Although Al has been guiding forever and has 113 ram kills and over 60 Caribou kills "under his belt", he has only guided one other bowhunter in his career.

That was on the first sheep hunt of this season and I really wish I could remember the other bowhunters name because he killed a great ram with a perfect 50 yard shot.

Hopefully, Al would finish his season the same way he started it, albeit in an unlikely fashion, with bookend bow kills.

We would start our hunt in the morning and after more than a few Caribou sightings on our flight into camp, I simply could not wait.

From: gobbler
26-Sep-10
Beautiful country!! I almost booked with them in 2003 for sheep, but ended up going to alaska instead. I would love to get back up there again.

From: Florida Mike
26-Sep-10
Awesome! Mike

From: kota-man
26-Sep-10
Been waiting to hear the outcome of this hunt since you announced you were going...WOuld love to work this one in to the schedule some day...

26-Sep-10
Great photo essay, keep it coming!

From: hunterx
26-Sep-10
Just for the record...you should lose a star for starting such a great story and leaving us hanging! Can't wait to see the rest and thanks for sharing!

From: bow sheep
26-Sep-10
cool pic

From: Busta'Ribs
26-Sep-10

Busta'Ribs's embedded Photo
Busta'Ribs's embedded Photo
Sorry but I had to take a break to make dinner.

I promise to post some more details asap.

From: Kevin Dill
26-Sep-10
Sucker!....

From: BerksArcher
26-Sep-10
Thanks, very good info!

From: Florida Mike
26-Sep-10
Man I'm glad I just ate but that still looks juicy! Mike

From: Kawabunga
26-Sep-10
Great looking adventure, one day I'll have to do one of those.

That wouldn't happen to be caribou backstrap for dinner? ; )

Can't wait for the rest.

From: BTM
26-Sep-10
No horses, you say? That's a BIG plus in my book!

From: Muskrat
27-Sep-10
Can you pass that steak around? It looks fit for a KING, great job keep it coming.

From: Stekewood
27-Sep-10
Great stuff. Let's see some pictures of the previous owner of that backstrap!

From: Florida Mike
27-Sep-10
We are waiting!!!!!! Mike

From: OFFHNTN
27-Sep-10

From: Chip T.
27-Sep-10
That tenderloin with the bottle of red wine is one of the prettiest photos I have seen. Now hurry up with the story!!!

From: Rackmastr
27-Sep-10
Cant wait to see some more pics of what looks like an amazing hunt in the making!!!

From: Florida Mike
27-Sep-10
I'm thinkin we Blackball "Busta" burn his dog and sell his bow, Mike

From: JCK
27-Sep-10
60, 11 and 2 remember that?

From: MoCracken
27-Sep-10
I do!

From: Busta'Ribs
27-Sep-10

Busta'Ribs's embedded Photo
Busta'Ribs's embedded Photo
Day one dawned clear and cold but our cozy tent provided a restful sleep, after I popped an Ambien that is. I was just to pumped to fall asleep without a little help.

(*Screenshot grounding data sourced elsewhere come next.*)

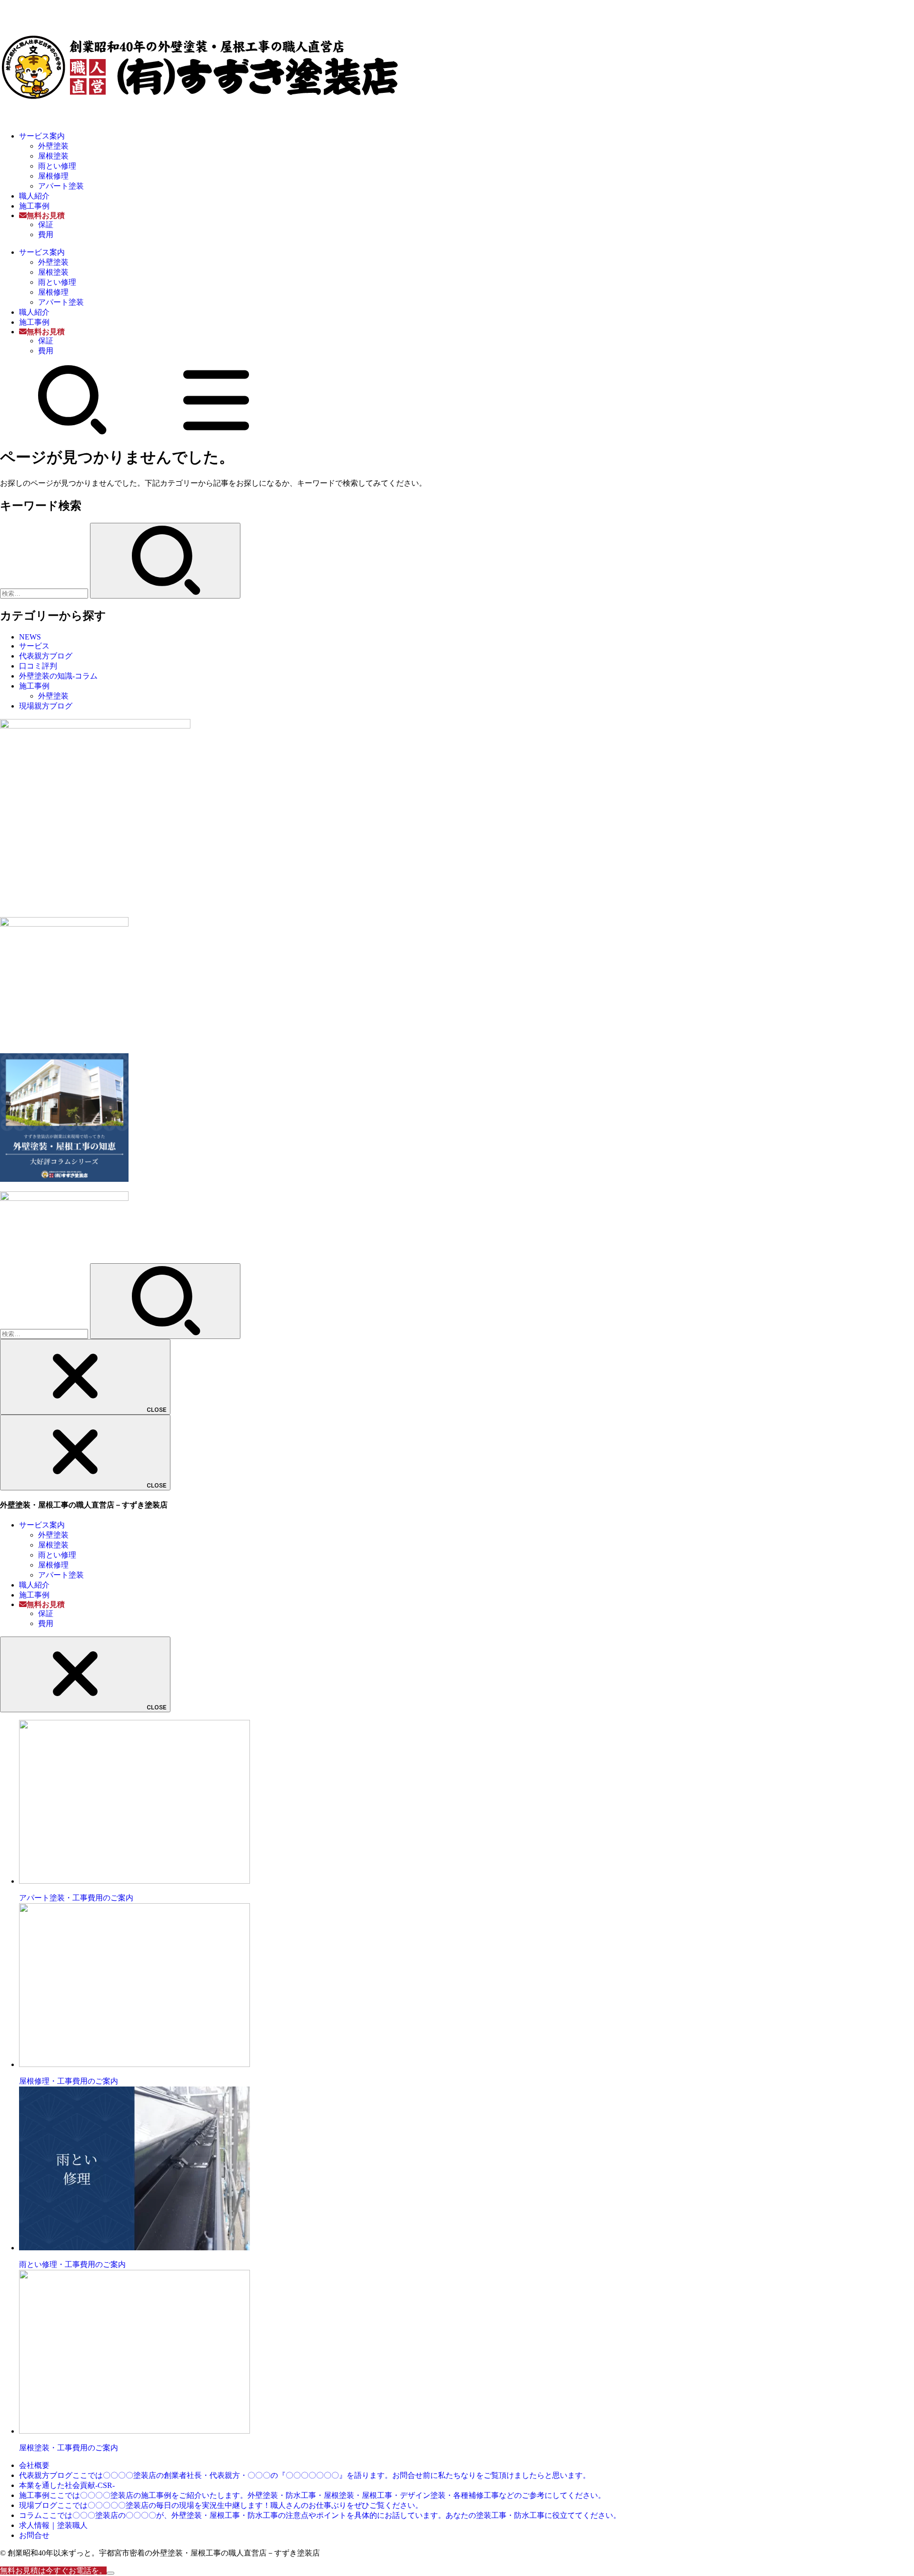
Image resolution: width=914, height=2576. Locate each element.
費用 (45, 234)
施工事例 (34, 206)
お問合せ (34, 2535)
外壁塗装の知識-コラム (58, 676)
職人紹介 (34, 196)
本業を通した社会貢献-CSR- (67, 2485)
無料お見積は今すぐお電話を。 (53, 2570)
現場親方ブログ (45, 706)
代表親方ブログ (45, 656)
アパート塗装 (61, 186)
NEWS (30, 637)
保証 (45, 224)
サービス (34, 646)
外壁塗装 (53, 146)
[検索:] (45, 593)
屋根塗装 (53, 156)
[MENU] (216, 433)
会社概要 (34, 2465)
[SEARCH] (72, 433)
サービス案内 (42, 136)
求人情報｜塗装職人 (53, 2525)
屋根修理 (53, 176)
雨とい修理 (57, 166)
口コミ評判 (38, 666)
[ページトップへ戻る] (110, 2573)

We climbed out of our camp based creek bottom and started to see Caribou on the far ridgelines almost immediately. Anxiously, we had gotten an early start and we had to hang out a bit, waiting for good light so we didn't miss anything.

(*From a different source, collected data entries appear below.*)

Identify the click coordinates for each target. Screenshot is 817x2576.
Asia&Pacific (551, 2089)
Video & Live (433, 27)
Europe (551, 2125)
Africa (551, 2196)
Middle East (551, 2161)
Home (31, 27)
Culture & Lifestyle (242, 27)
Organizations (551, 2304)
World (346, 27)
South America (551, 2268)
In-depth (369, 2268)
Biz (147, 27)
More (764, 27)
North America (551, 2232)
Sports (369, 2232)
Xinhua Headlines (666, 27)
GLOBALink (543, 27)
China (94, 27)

Here's Al checking on a group of 5 bulls we spotted on a ridge about three miles east of camp. None were big enough to go after so we decided to head up onto a big knob above camp to get higher and a better vantage of the area.

From: greg
27-Sep-10
Thats great Chris. JCK what the hell is 60,11 and 2 about?

From: Busta'Ribs
27-Sep-10

Busta'Ribs's embedded Photo
Busta'Ribs's embedded Photo
As we climbed higher, gaining elevation, we spotted this on the mountainside.

I was hoping it would prove to be a good omen.

From: Busta'Ribs
27-Sep-10

Busta'Ribs's embedded Photo
Busta'Ribs's embedded Photo
Our higher glassing point proved to be worthwhile. On the same ridge where we had located the group of smaller bulls earlier, we could now see another group and despite the fact that we were over three miles from them, one stood out and looked huge, even from this distance.

Al had a couple questions for me, first he asked how far my effective range was. I told him I was deadly out to twenty. He said he was going back to camp to make a pot of coffee.

Then he asked me if I really wanted to hike all the way over to the mountain that these bulls were on, he said that it was "a pretty long way" over there to them.

I said that I had just spent 2 1/2 days and 6 flights and had come all the way from New Jersey, and to me, these things didn't seem very far away at all.

We were off.

From: Florida Mike
27-Sep-10
Ok cancel burning the dog, we seem to be back on track! Mike

From: Busta'Ribs
27-Sep-10

Busta'Ribs's embedded Photo
Busta'Ribs's embedded Photo
This country really is just beautiful. We had a couple stream crossings to make on the way to Big Bull Ridge.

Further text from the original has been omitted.